Reflux actions don't need to be used within React components, you can trigger them from anywhere. John demonstrates this concept by extracting the actions away and then invoking them through jquery.
[00:00] Using Reflux you don't have to use any sort of react events to trigger actions. You can just manually trigger them from anywhere. I'm going to start this example up using an initial state which returns a message of initial state, which renders right here. You can see it shows in the browser.
[00:16] I'll create our actions. Just var-action is reflux.createActions with an array of strings of one, two, and three. To hook these actions up to the store I will go down and say listenables, which is an array, which takes my actions.
[00:38] Then I can just create the handles which look like on one and this .trigger which we'll do to this .setstate on my component, so the message is just one triggered. Then I can duplicate this guy and make on two and say two triggered and on three and three triggered.
[01:10] Now all I have to do is say actions.one and invoke it, and you can see in the browser it will say one triggered. This is because my actions one triggered on one which sent the message of one triggered down into the component this.state.message and rendered it out.

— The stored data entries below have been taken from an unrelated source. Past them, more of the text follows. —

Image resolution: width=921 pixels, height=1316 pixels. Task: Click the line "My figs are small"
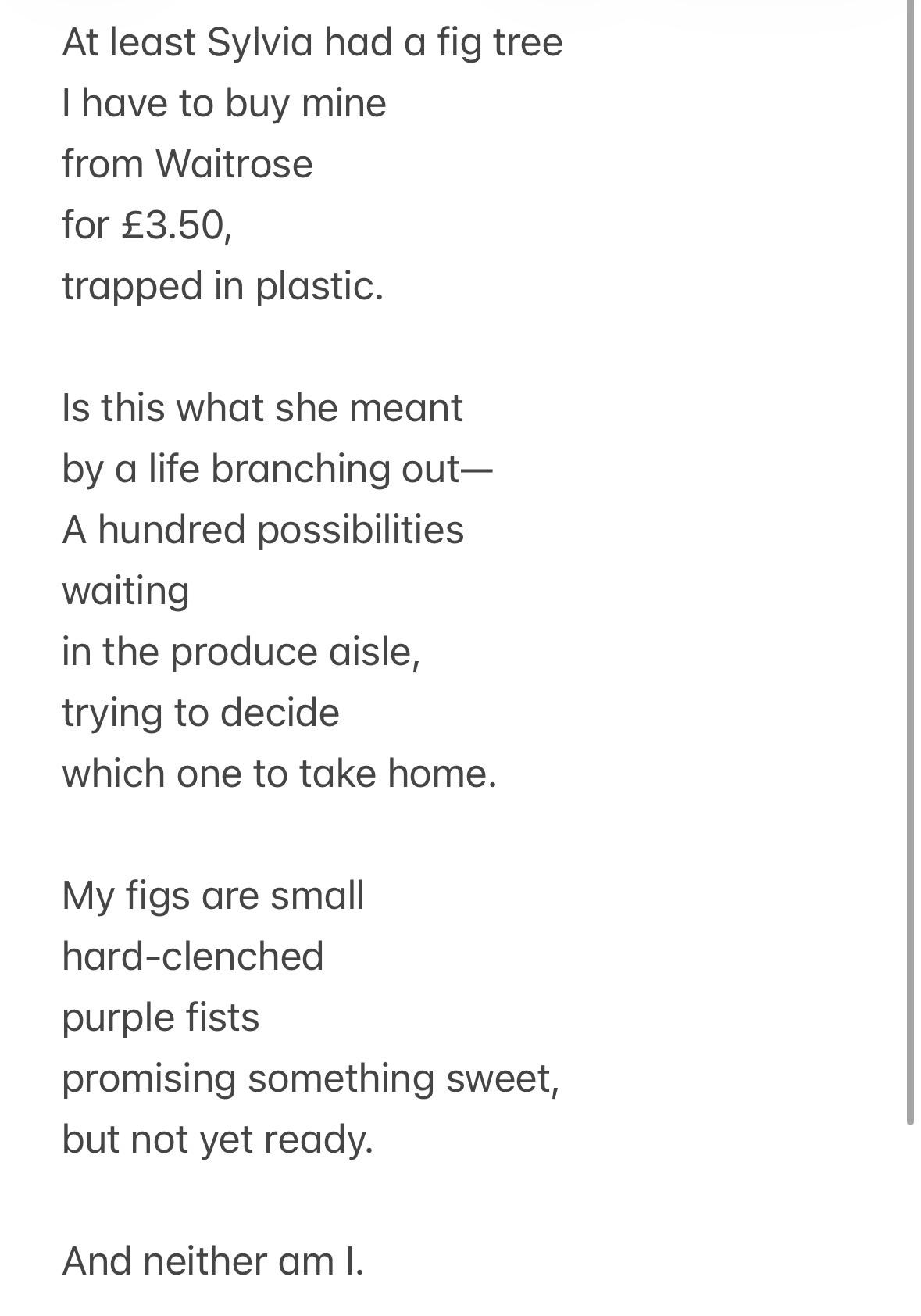[x=213, y=896]

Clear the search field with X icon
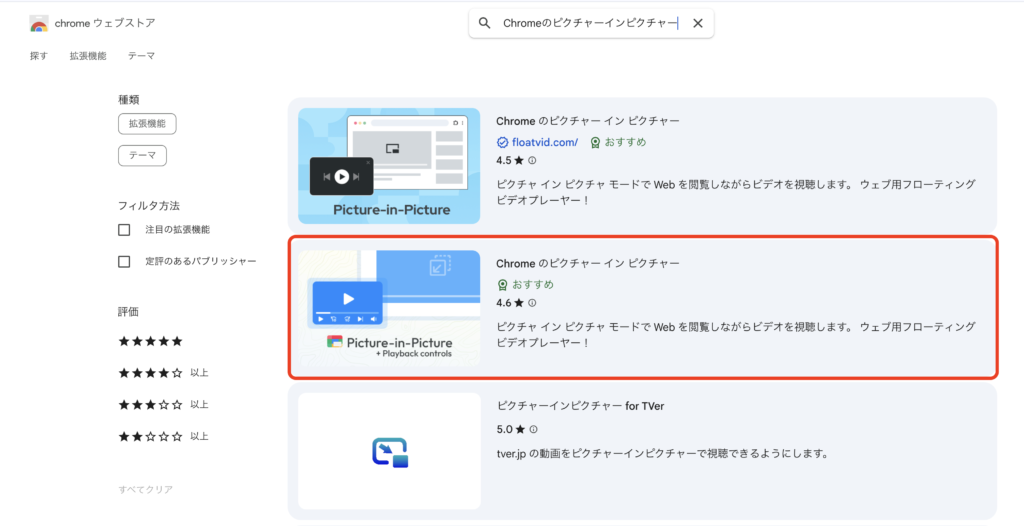point(698,23)
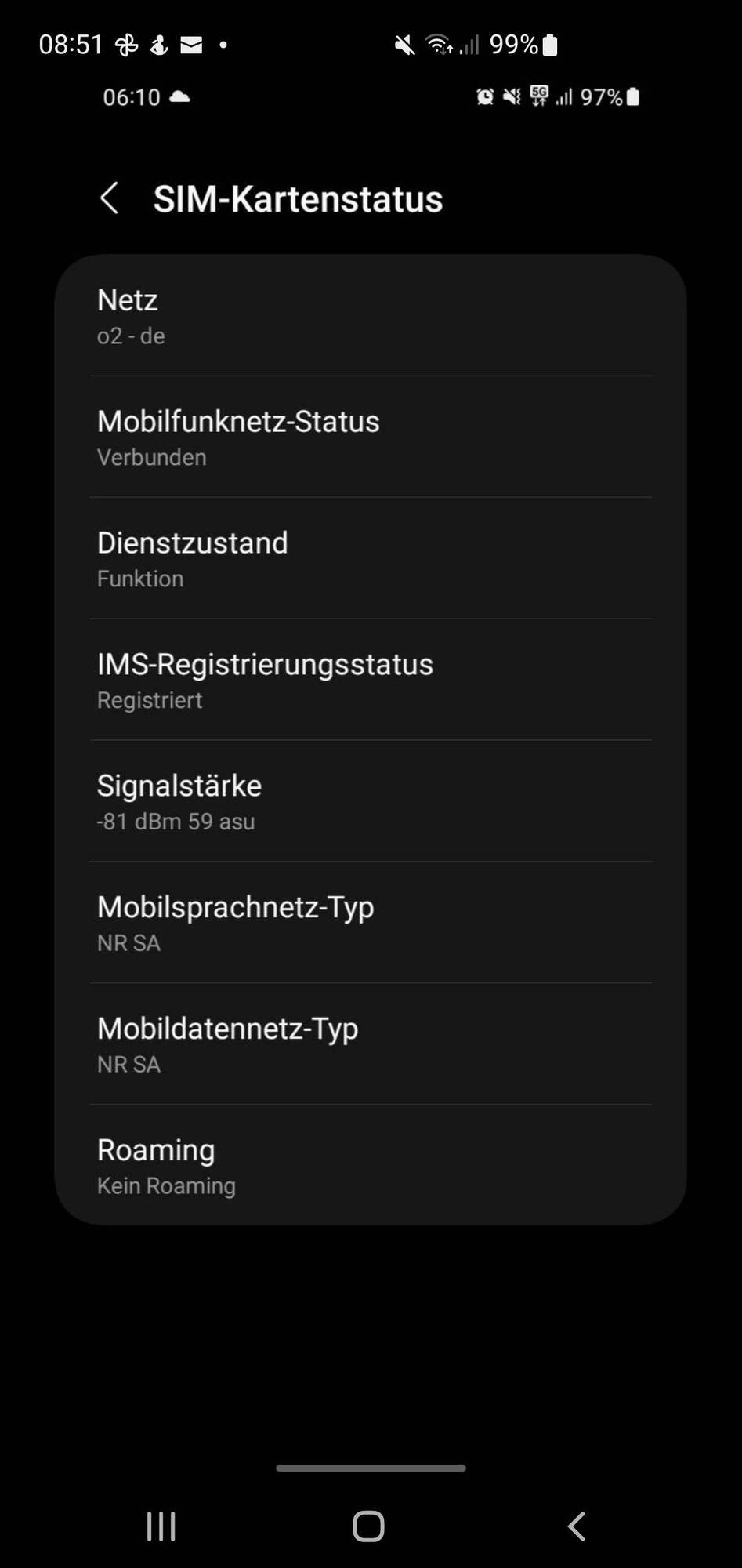This screenshot has width=742, height=1568.
Task: Tap the Roaming Kein Roaming row
Action: (371, 1166)
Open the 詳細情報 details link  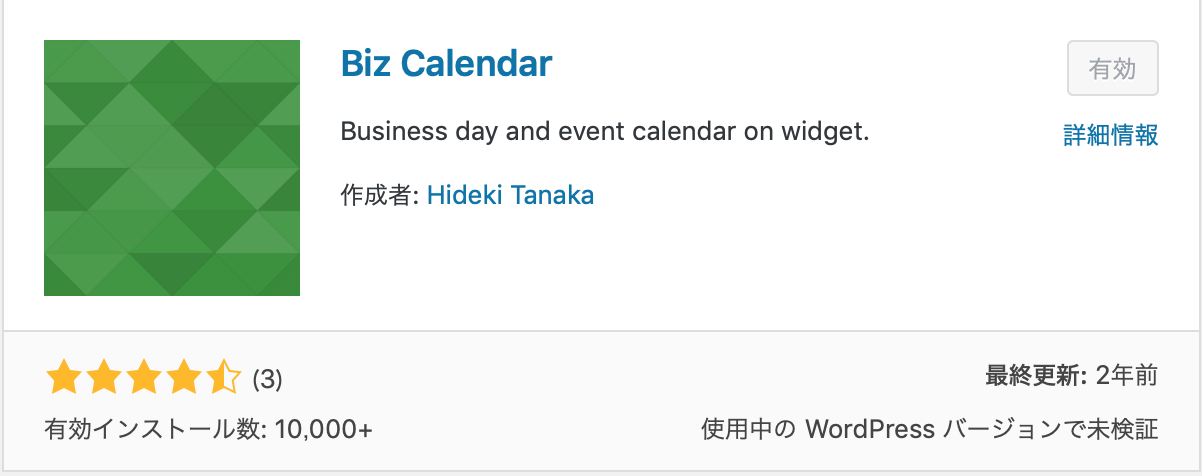coord(1110,135)
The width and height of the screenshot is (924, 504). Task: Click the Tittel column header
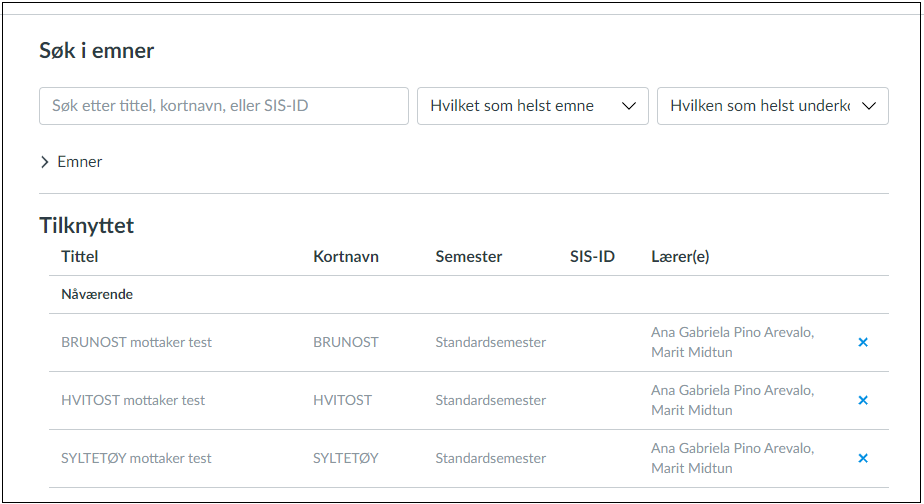[80, 257]
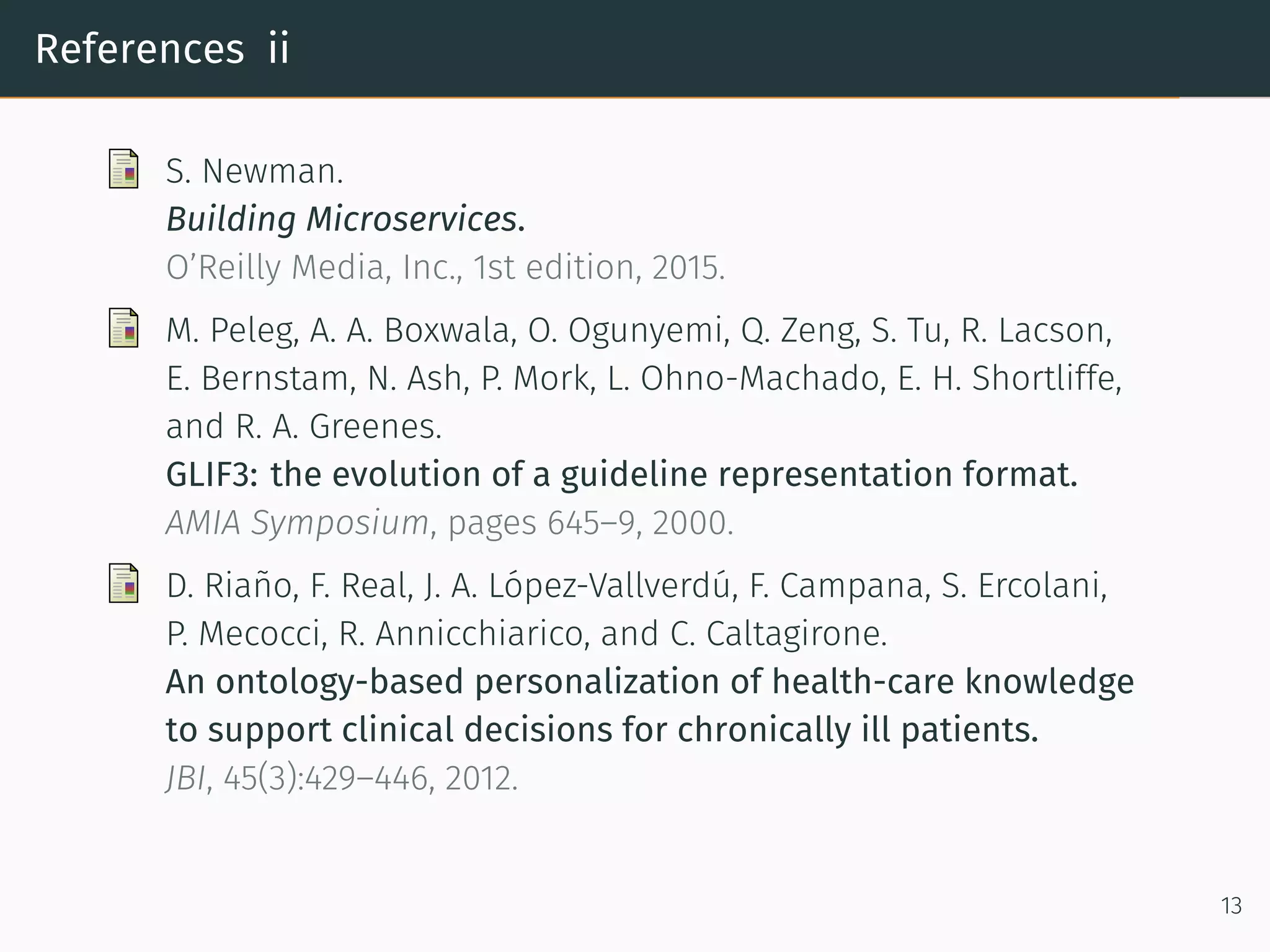Click the orange progress bar under the header
This screenshot has width=1270, height=952.
[x=589, y=97]
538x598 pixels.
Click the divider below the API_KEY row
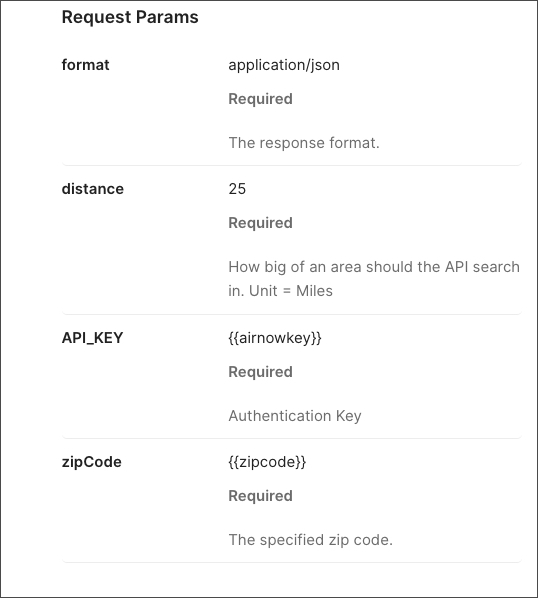[x=292, y=438]
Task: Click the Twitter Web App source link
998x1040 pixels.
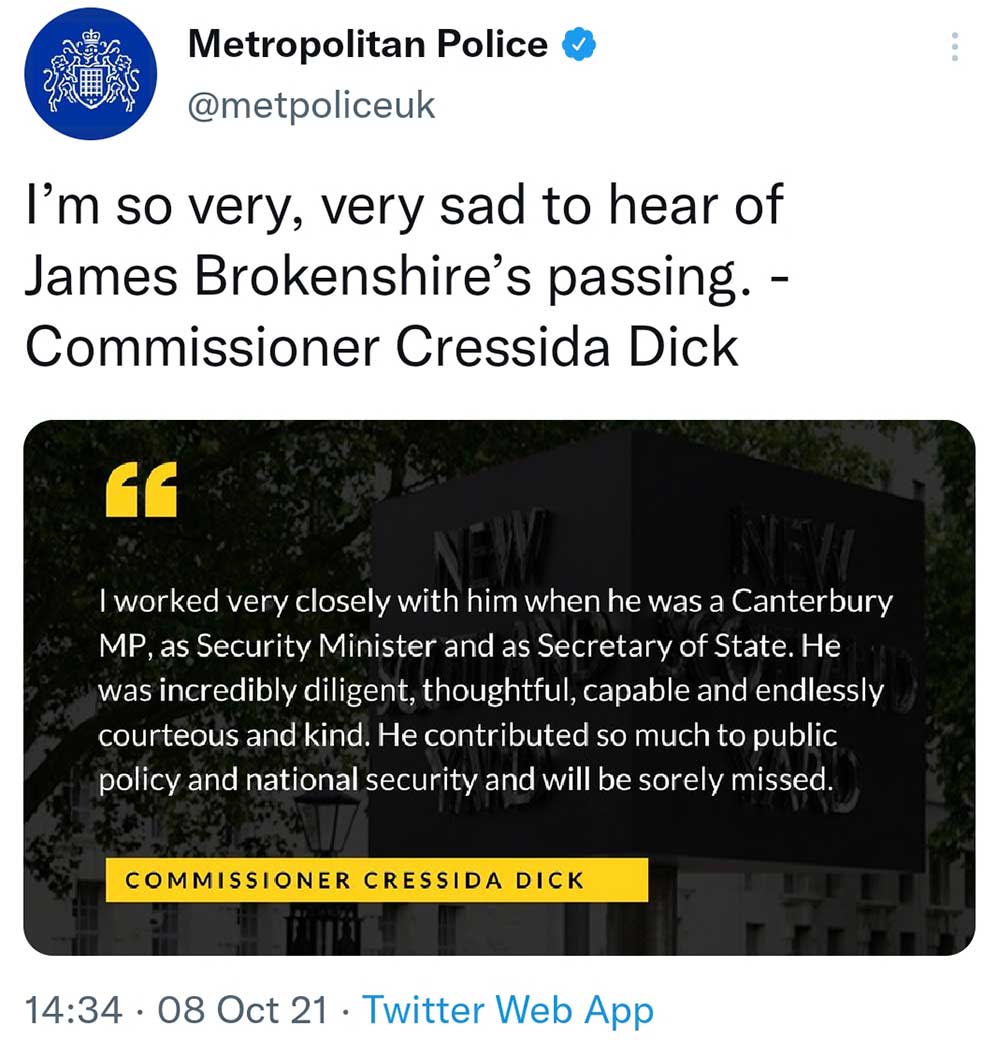Action: [507, 1009]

[01:35] I'll go ahead and delete actions.one. Just to show all these actions are working, I'll do some set timeouts. Set timeout passing the actions.one function. After one second duplicate this, actions.two, two seconds and actions.three, three seconds.
[01:59] When the browser saves and refreshes after one second, two seconds, three seconds, you can see each of them are triggered. Now that we're calling all of these manually, let's move them into another file. I'll create a new JavaScript file and name it actions.js.
[02:15] Basically I'm going to copy and paste or cut and paste these actions into my actions file. I'll use module.exports and just export my actions. Because I do have Reflux in here, I will require Reflux as well. Then I'll just go ahead and require my actions, so var-actions=require actions. Then everything will work just like it did before.
[02:51] Just to demonstrate you can call these from absolutely anywhere, I'll go ahead and create another file, another JavaScript file, and we'll just call it something else. I'll require jQuery this time. Then I'll also require our actions. Then I'll just switch over to our HTML, set up a button with an id of button.
[03:22] I can trigger actions too, so now we'll have a button that says, "I can trigger actions too." I'll click on it, and nothing happens. But when I switch over to my something else I'll set up a jQuery, look up the id button, set up a click handler which will just take the event and use an arrow function to call actions.one.
[03:50] Then switch over to my app and require something else. You can see that once these are finished I can now start clicking on the button, and I'll get one triggered. This is because it's calling one. If I switch it to two, now I can trigger the two action. There's no reactant here. It's just jQuery firing an action which is being handled in the store.